Entries on where items appear
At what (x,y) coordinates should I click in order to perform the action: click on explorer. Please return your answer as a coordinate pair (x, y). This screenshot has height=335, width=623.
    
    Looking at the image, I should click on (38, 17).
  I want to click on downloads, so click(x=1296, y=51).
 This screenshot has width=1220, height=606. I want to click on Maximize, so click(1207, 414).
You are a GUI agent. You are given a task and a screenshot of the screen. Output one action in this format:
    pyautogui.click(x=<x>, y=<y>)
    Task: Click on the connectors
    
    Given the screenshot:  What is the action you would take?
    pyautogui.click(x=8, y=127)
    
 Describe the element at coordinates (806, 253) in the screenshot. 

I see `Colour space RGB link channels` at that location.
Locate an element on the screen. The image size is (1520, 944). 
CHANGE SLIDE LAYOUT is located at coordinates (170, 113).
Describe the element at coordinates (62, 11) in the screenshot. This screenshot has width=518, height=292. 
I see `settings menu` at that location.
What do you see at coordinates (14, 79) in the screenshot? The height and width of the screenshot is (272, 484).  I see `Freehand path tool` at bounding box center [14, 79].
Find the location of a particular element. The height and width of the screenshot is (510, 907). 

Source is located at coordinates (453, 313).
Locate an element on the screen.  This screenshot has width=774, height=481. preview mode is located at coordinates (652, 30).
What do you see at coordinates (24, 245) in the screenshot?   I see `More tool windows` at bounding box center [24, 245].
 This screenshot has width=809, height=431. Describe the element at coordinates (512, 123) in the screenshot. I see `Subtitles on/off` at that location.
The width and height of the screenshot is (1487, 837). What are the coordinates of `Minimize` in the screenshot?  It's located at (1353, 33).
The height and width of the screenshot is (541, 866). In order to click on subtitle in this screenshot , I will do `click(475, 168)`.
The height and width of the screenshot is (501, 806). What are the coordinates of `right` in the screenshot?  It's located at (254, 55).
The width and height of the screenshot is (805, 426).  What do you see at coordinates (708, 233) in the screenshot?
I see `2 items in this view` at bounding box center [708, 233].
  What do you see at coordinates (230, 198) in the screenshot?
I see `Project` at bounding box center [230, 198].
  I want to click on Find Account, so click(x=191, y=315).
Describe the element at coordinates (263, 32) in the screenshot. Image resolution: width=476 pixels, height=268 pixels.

◆ Problem to work on
Starting at the line that has "Find the location" and stopping after the line that has "The width and height of the screenshot is (1487, 837).", turn the entries above into a numbered list, leaving out blank lines.

◆ Solution to the exercise
1. Find the location of a particular element. The height and width of the screenshot is (510, 907). 
2. Source is located at coordinates (453, 313).
3. Locate an element on the screen.  This screenshot has width=774, height=481. preview mode is located at coordinates (652, 30).
4. What do you see at coordinates (24, 245) in the screenshot?   I see `More tool windows` at bounding box center [24, 245].
5.  This screenshot has width=809, height=431. Describe the element at coordinates (512, 123) in the screenshot. I see `Subtitles on/off` at that location.
6. The width and height of the screenshot is (1487, 837). What are the coordinates of `Minimize` in the screenshot?  It's located at (1353, 33).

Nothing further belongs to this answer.